── EXCERPT PROVIDED ──
From: Joerg Roedel <jroedel@suse.de>

The Device Table needs to be updated before the new page-table root
can be published in domain->pt_root. Otherwise a concurrent call to
fetch_pte might fetch a PTE which is not reachable through the Device
Table Entry.

Fixes: 92d420ec028d ("iommu/amd: Relax locking in dma_ops path")
Reported-by: Qian Cai <cai@lca.pw>
Tested-by: Qian Cai <cai@lca.pw>
Signed-off-by: Joerg Roedel <jroedel@suse.de>
---
 drivers/iommu/amd_iommu.c | 49 ++++++++++++++++++++++++++++-----------
 1 file changed, 36 insertions(+), 13 deletions(-)
───
── MATERIAL SHOWN ──
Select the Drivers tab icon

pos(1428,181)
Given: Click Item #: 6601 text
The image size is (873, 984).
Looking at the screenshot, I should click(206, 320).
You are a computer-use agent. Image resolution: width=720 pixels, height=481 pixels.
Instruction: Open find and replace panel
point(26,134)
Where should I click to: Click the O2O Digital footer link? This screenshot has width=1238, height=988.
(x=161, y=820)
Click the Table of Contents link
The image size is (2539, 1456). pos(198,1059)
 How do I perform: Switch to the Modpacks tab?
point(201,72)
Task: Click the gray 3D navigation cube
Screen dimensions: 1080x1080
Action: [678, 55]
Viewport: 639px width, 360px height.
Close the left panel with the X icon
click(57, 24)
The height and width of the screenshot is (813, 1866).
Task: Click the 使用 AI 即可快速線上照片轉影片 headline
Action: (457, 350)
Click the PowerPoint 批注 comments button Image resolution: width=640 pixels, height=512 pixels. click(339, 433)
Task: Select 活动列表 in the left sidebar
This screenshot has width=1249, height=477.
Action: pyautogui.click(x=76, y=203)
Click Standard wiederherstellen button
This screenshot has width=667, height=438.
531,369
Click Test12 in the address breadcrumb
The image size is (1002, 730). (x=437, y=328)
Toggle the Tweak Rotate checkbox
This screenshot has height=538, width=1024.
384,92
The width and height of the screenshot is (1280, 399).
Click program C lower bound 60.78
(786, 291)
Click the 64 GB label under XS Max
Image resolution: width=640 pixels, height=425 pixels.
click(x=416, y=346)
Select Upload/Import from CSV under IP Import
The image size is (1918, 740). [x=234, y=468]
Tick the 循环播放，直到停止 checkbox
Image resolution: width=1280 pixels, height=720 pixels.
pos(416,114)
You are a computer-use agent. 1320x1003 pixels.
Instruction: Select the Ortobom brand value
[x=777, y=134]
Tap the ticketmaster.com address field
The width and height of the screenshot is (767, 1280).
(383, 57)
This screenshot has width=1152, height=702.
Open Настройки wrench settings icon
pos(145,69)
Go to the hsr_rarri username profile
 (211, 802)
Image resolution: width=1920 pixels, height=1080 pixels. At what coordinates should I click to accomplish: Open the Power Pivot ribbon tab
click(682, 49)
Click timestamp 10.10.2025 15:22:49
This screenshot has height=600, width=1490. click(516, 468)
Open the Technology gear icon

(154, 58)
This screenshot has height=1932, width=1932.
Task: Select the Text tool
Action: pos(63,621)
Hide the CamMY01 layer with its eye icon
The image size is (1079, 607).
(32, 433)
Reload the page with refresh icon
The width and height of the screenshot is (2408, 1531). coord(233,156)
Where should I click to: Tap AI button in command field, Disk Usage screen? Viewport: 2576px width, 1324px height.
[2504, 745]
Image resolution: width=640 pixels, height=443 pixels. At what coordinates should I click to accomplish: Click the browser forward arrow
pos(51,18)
───
(EXERCISES):
a - In the patch message, retype the passage from "The Device Table" to "insertions(+), 13 deletions(-)".
b - In the patch message, which labels begin the lines that sit between the explanation and the "---" separator?
c - Summarize the patch message in two sentences.

(EXPECTED RESPONSES):
a -
The Device Table needs to be updated before the new page-table root
can be published in domain->pt_root. Otherwise a concurrent call to
fetch_pte might fetch a PTE which is not reachable through the Device
Table Entry.

Fixes: 92d420ec028d ("iommu/amd: Relax locking in dma_ops path")
Reported-by: Qian Cai <cai@lca.pw>
Tested-by: Qian Cai <cai@lca.pw>
Signed-off-by: Joerg Roedel <jroedel@suse.de>
---
 drivers/iommu/amd_iommu.c | 49 ++++++++++++++++++++++++++++-----------
 1 file changed, 36 insertions(+), 13 deletions(-)

b - Fixes, Reported-by, Tested-by, Signed-off-by

c - The Device Table must be updated before the new page-table root is published in domain->pt_root, because otherwise a concurrent call to fetch_pte might fetch a PTE that the Device Table Entry cannot reach. The change touches one file, drivers/iommu/amd_iommu.c, with 36 insertions and 13 deletions.